Four years ago, a Pembroke Welsh Corgi named Billy found a new home in San Jose. The little puppy soon grew into a playful, mischievous member of the family. Billy was a very fortunate and well-cared for pet.
However, last Tuesday, Billy was rushed to the hospital. The diagnosis: acute liver failure.
The dog was bleeding internally. He was jaundiced. All the capillaries in his eyes had burst.
“When he presented to us, he had bleeding along the arm pit area and bleeding around the eyes,” said veterinary specialist Dr. Heidi McClain of Sage Veterinary Centers.
According to his owner, Billy had gotten into a grocery bag and ate several packs of Icebreakers Ice Cube gum, which contains a sweetener called Xylitol. The sweetener is used in many products, even toothpaste
In humans, Xylitol is considered safe and a good sugar substitute. The sweetener also prevents oral bacteria from producing acids that damage tooth surfaces, which makes it a good choice for oral care products.

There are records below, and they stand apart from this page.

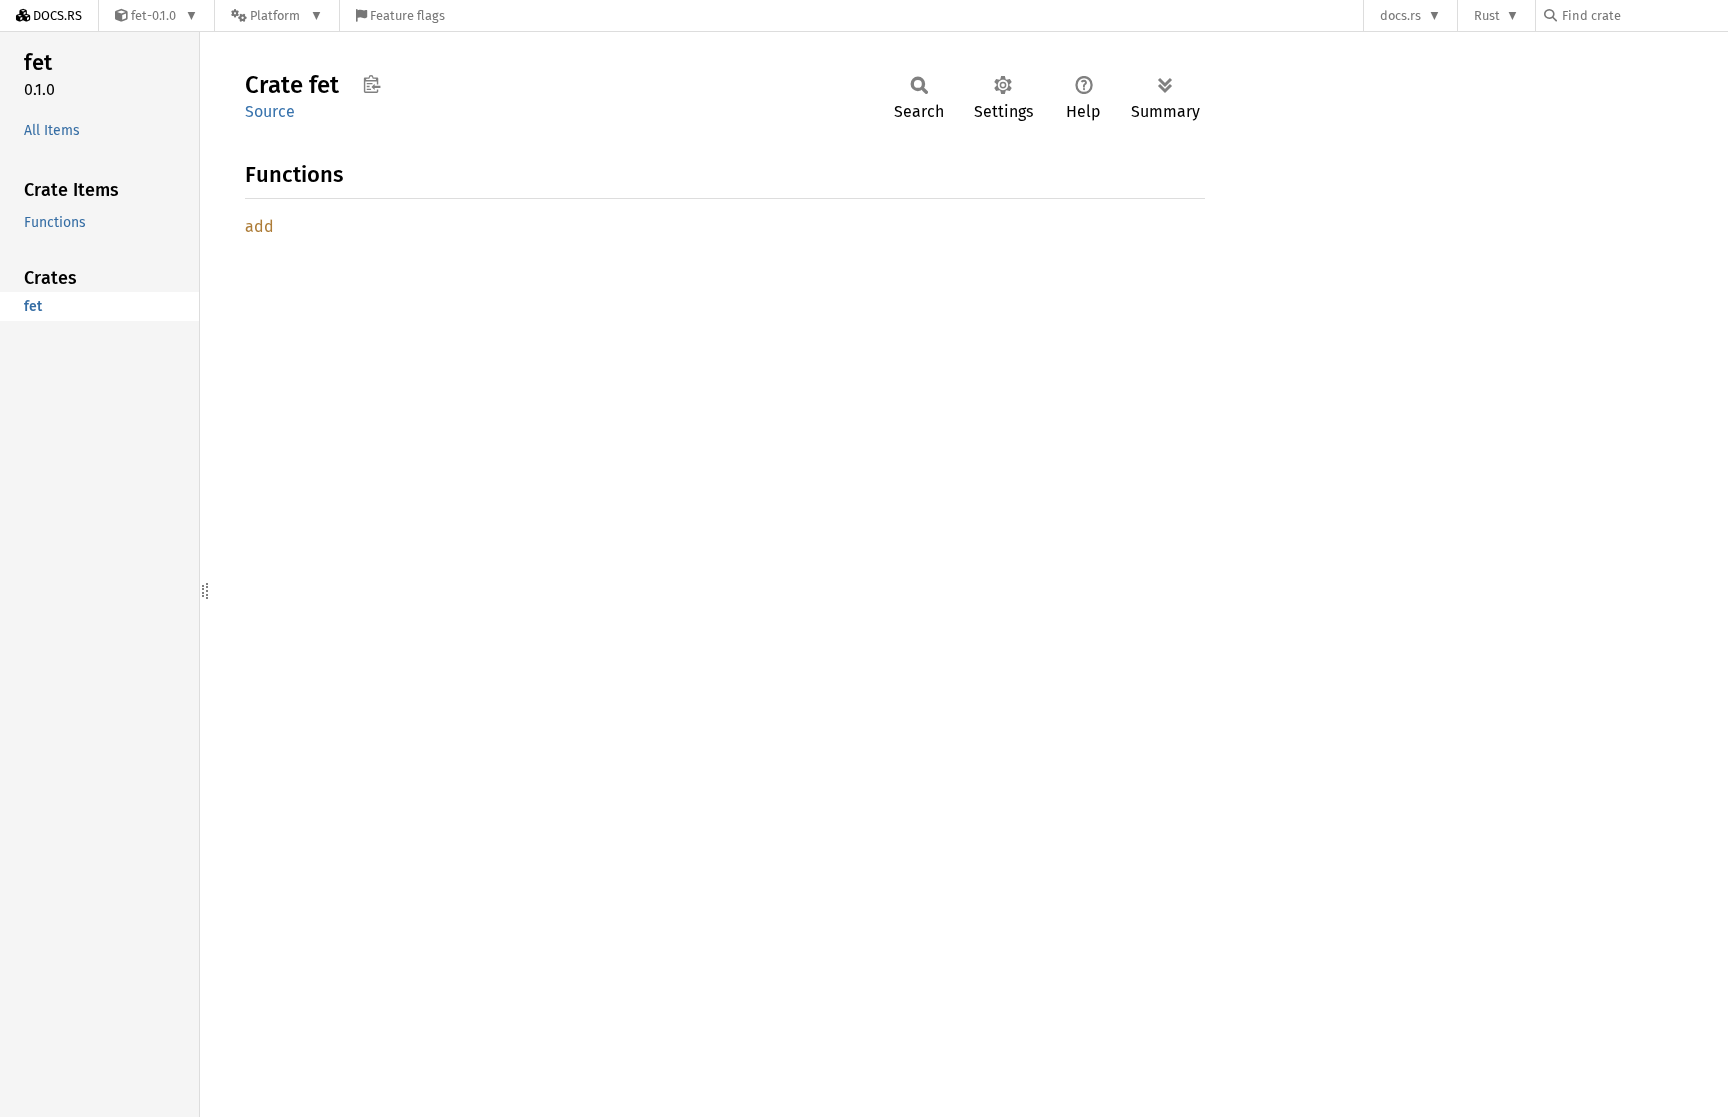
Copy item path (371, 84)
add (259, 226)
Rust (1487, 15)
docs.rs (1400, 15)
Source (270, 111)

But in dogs, Xylitol can be toxic. Despite five days of intensive care. Billy had multiple organ failure the damage so great, he could not be saved. On Monday, Billy was euthanized.
Billy’s owner is heartbroken. She asked CBS 5 HealthWatch to tell other dog owners about what happened to her.

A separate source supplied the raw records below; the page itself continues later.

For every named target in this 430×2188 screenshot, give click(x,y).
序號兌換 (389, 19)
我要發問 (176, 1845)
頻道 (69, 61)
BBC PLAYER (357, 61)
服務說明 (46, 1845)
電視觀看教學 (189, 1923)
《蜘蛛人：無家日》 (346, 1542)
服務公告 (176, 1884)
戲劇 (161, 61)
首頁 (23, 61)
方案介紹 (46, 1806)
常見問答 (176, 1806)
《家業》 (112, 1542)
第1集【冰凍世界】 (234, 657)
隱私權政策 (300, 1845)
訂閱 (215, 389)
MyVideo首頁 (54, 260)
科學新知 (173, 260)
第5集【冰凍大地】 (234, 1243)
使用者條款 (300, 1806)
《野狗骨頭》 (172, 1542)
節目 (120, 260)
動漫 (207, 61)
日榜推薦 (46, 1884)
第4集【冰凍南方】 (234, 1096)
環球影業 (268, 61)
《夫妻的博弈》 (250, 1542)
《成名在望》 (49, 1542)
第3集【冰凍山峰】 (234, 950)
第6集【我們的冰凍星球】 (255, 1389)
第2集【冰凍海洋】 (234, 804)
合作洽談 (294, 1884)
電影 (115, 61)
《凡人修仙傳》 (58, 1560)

McClain said dog owners need to know about the dangers of xylitol.
“I personally would never buy gum with Xylitol because I have dogs and if I leave a pack in my car or in my house, I would never want my dog to get into it,” said the vet.

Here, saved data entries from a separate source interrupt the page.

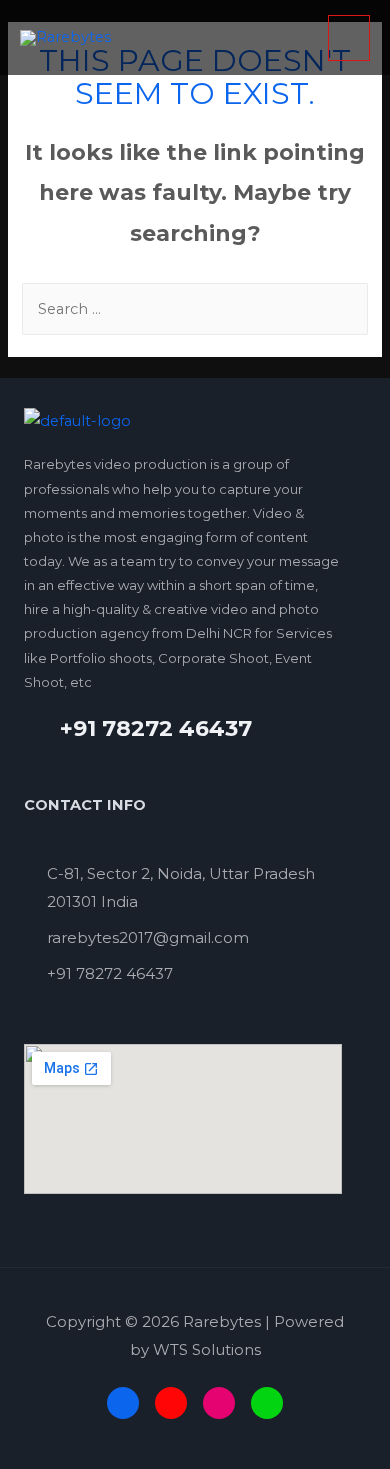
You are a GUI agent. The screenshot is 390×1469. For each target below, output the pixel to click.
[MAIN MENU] (349, 38)
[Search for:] (194, 309)
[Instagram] (219, 1403)
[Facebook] (123, 1403)
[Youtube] (171, 1403)
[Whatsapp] (267, 1403)
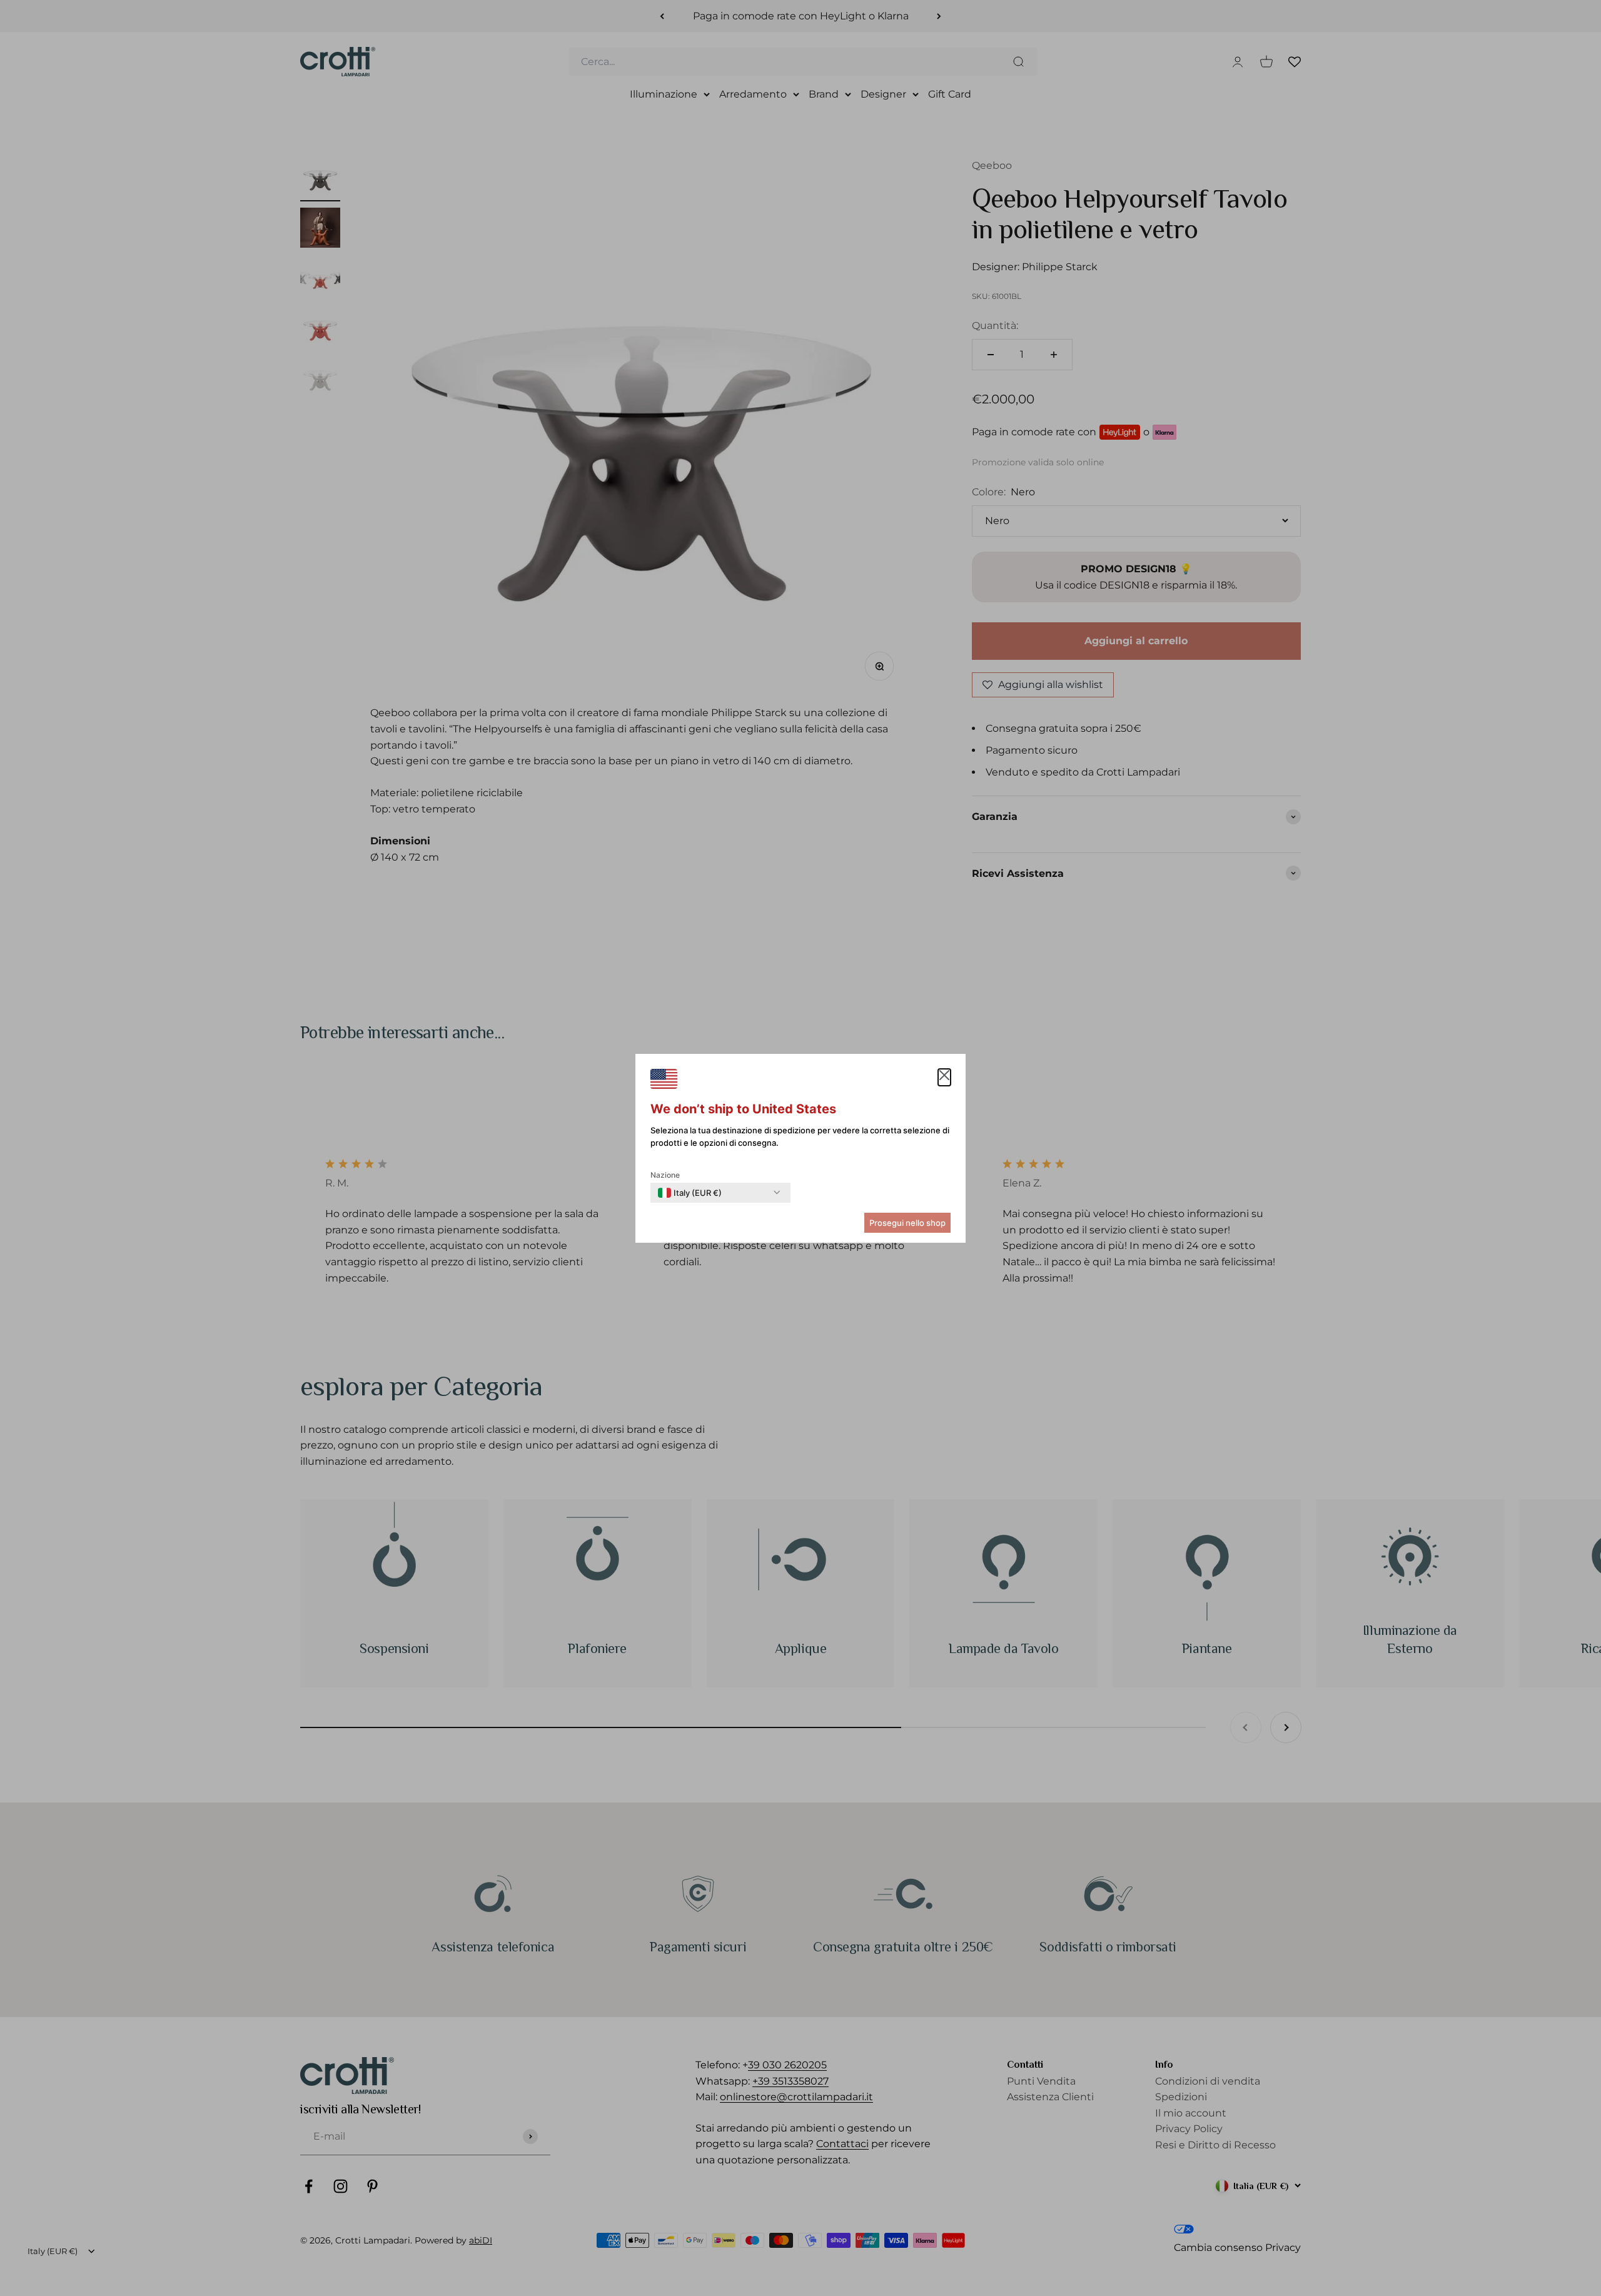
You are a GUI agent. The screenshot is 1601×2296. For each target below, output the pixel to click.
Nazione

Reports of Xylitol poisonings, while small in number, are actually on the rise.
Billy’s owner wishes she had known.
McClain said that “she said to the doctor when she came in and said I can’t believe this why isn’t there a warning on the label?”
While Billy ate a lot of Xylitol gum, McClain has seen toxicity with a single piece. The symptoms include vomiting, lethargy, loss of coordination, possible collapse and seizures.
If you suspect your dog has eaten Xylitol, call your vet immediately. Vets also ask pet owners to keep products with the sweetener out of their reach.